* _Problem to work on_: Repeat the data word for word, starting at its first line and ending at the line that contains "pos(116,151)", with both of those lines included. Leave out the pictures.

□ □ □ □

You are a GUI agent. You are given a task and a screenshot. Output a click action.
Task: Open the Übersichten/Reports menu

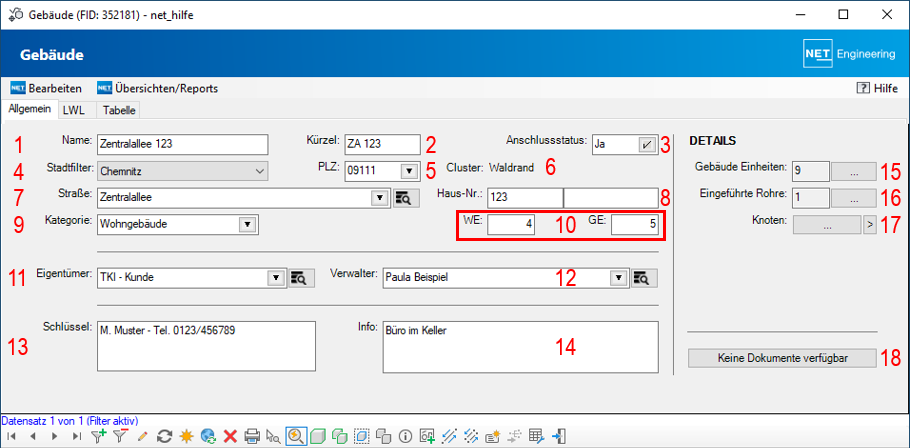tap(157, 88)
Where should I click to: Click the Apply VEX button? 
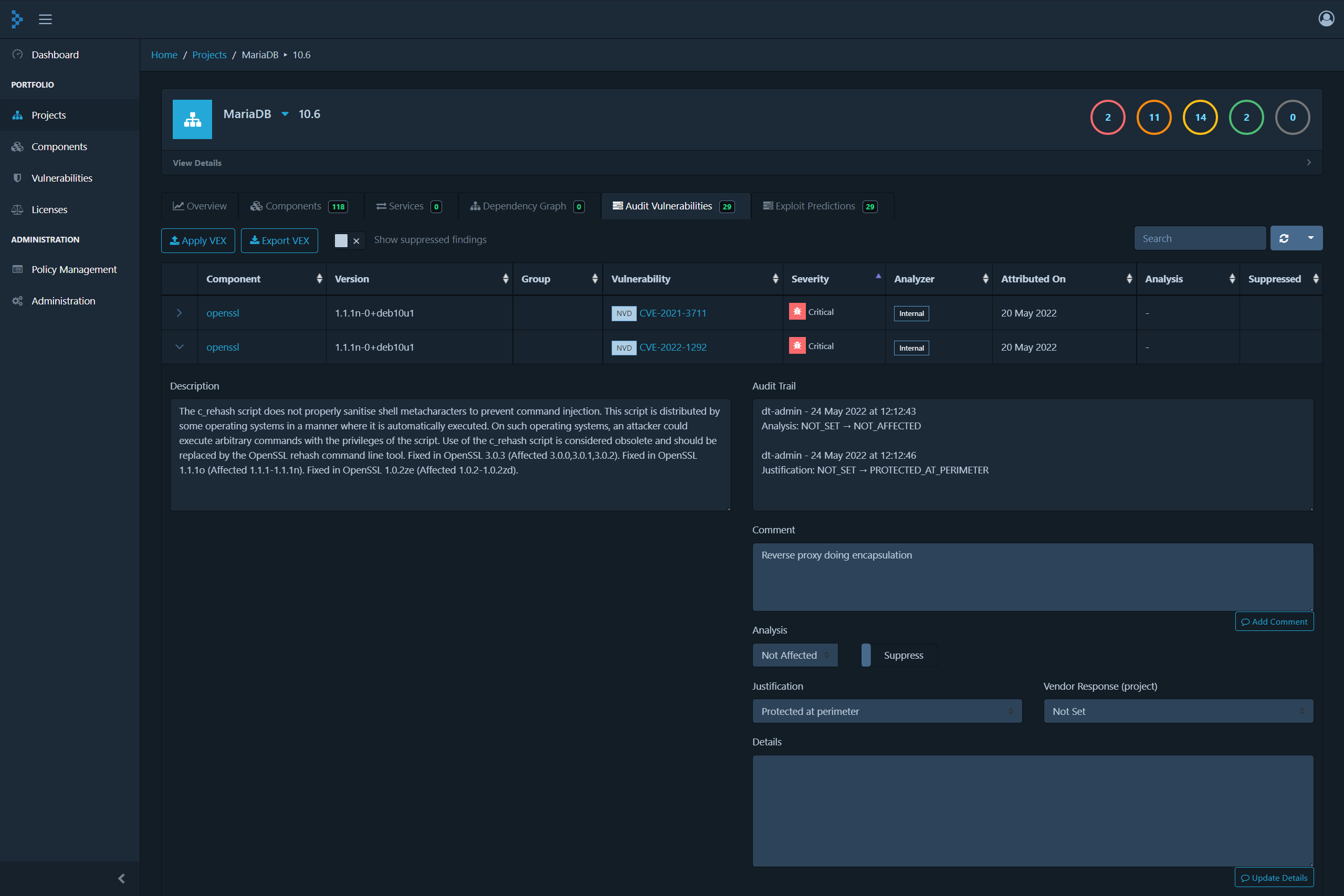click(198, 240)
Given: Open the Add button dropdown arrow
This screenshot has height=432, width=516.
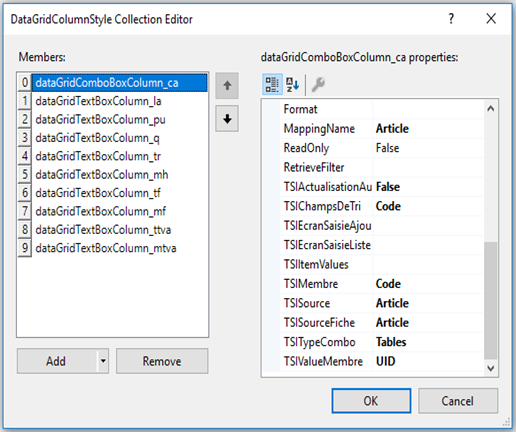Looking at the screenshot, I should point(103,361).
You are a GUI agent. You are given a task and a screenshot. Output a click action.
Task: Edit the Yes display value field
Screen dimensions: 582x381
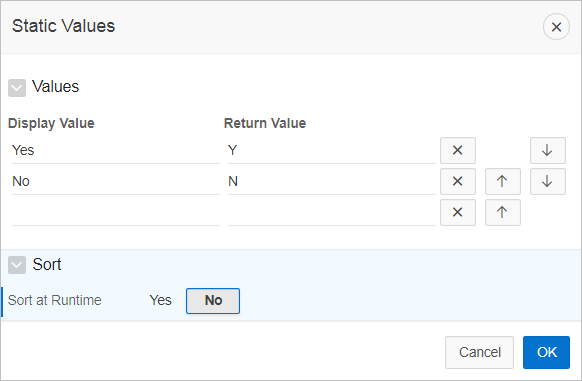pos(116,151)
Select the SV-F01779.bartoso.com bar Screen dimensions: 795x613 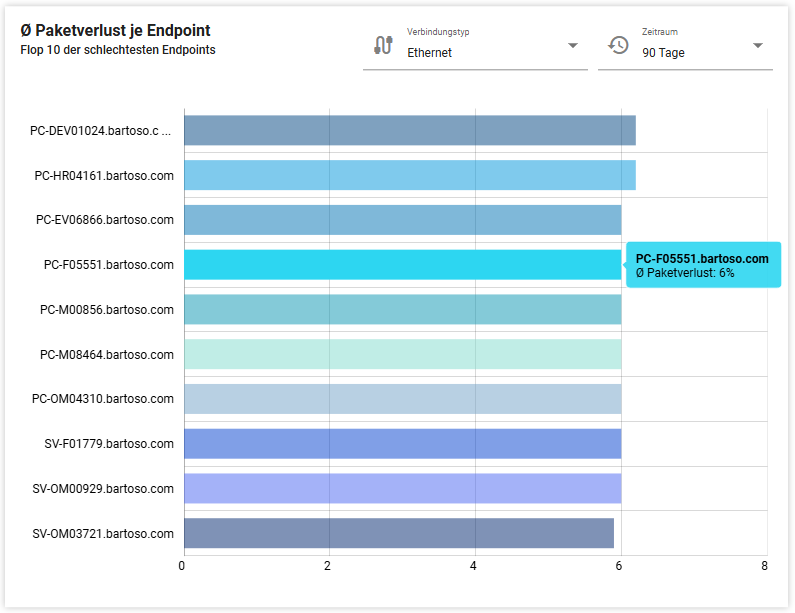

□ □ □ □

* _Worked answer_:
You are a GUI agent. You are given a task and a screenshot. Output a click action.
Task: Open the Übersichten/Reports menu

tap(157, 88)
Where should I click to: Click the Apply VEX button? 
click(198, 240)
Given: Open the Add button dropdown arrow
This screenshot has height=432, width=516.
Looking at the screenshot, I should point(103,361).
You are a GUI agent. You are given a task and a screenshot. Output a click action.
Task: Edit the Yes display value field
Screen dimensions: 582x381
pos(116,151)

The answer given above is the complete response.